The exhibition itself gathers together works of Himalayan art representing its three principal religions (Hinduism, Jainism and Buddhism) and their various cosmological myths. Alongside these is an exhibition of Western theory on the subject, stretching from Aristotle and Ptolemy to a fascinating new film by the American Museum of Natural History that illustrates the earth’s place in the universe as derived from the latest telescopic mapping.

The current “Brainwave” season launched February with a dialogue between choreographer Mark Morris and neuroscientist Bevil R. Conway. There have been programs every weekend since then. I was lucky enough to catch two of the more exciting pairings. Interestingly, in both cases the scientists proved just as lively and amusing as the artists, and the artists just as intellectually inquisitive (if not as good at math) as the scientists.
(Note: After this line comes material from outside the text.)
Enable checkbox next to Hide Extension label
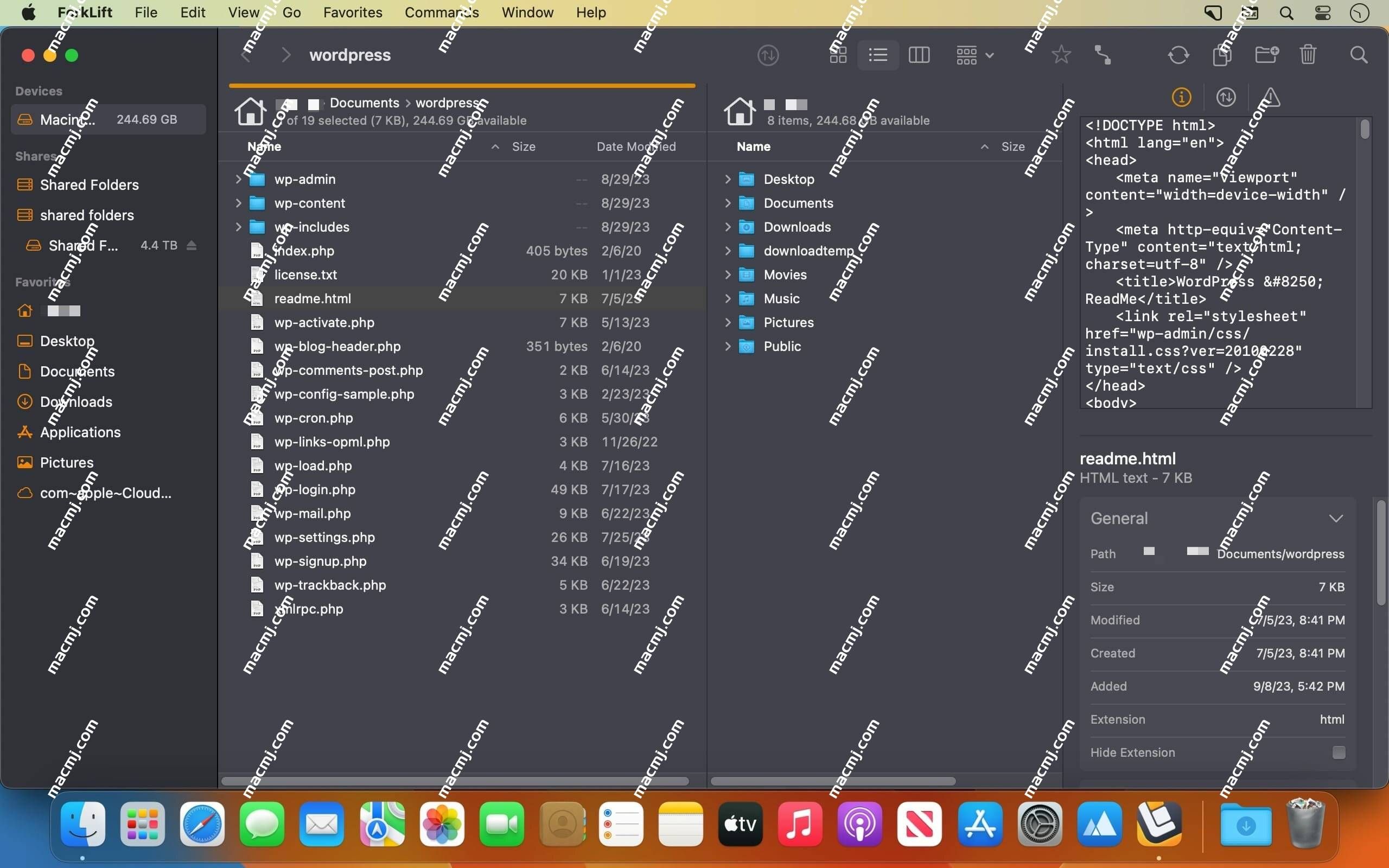 [1338, 752]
The first — “What Time Is It?” — matched screenwriter/director Charlie Kaufman (“Synecdoche, New York”, “Being John Malkovich”) with physicist Brian Greene, host of PBS’s “The Elegant Universe” and author of the children’s book “Icarus at the Edge of Time”.

Kaufman has spoken at the Rubin before (on the subject of Jung’s “Red Book”) — but in this discussion, Green proved the more dominant presenter; not just in the depth and breadth of his ideas, but in the compelling, entertaining manner in which he presented them. Not only is Greene fast on the draw (“Could you repeat the question?” was his quick witted reply to one audience member’s interminable query), but he has a knack for helping us digest astoundingly complex notions like string theory, Quantum mechanics and the idea of a “Multiverse.”

The principal concept one took away from the talk was the idea that there may be no actual flow or movement to time; that instead, it may be structured much more like a grid of simultaneous, equally valid “nows”. It was thoughts such as these that inspired the question “Do you guys smoke a lot of pot?” from an audience member — who turned out to be “New Yorker” writer Susan Orlean, upon whose book (“The Orchid Thief”) Kaufman’s film “Adaptation” was based.

Equally heady was a colloquy called “How Did the Universe Get Its Spots?” — between Barnard College astrophysicist and author Janna Levin, and performance artist Laurie Anderson (the first — “and the last,” she quips — artist-in-residence at NASA). As might be expected, Anderson proved spacey in more ways than one, although with humor and charm to spare. She brought along a dog-eared copy of Levin’s most recent book “How the Universe Got Its Spots” — in which the author expresses a new theory (shared by some) that the universe, contrary to widespread belief, may actually be finite; and constructed in a sort of loop. The idea, Levin admits, is one that can be expressed mathematically (but likely could never be empirically proven).

The houses for both programs were packed; not only with ordinary, inquisitive New Yorkers, but also the likes of Lou Reed and his entourage — which took up most of an entire row (Reed himself is a former presenter in the “Brainwave” series).

Presiding over both of these mind-expanding conversations was McHenry himself — a charismatic, witty host who could easily take his entertaining and polished act to television or radio. Interestingly, he proves to have to do very little interceding to keep his discussions flowing. The speakers do just fine on their own. However, McHenry’s introductions and closing encapsulations are as thought-provoking as the ideas of his guests.

“Our brains are all we’ve got,” McHenry gushes. “Its capabilities are limitless, so how can there be any limit to the engagement with that? And so we forge ahead.”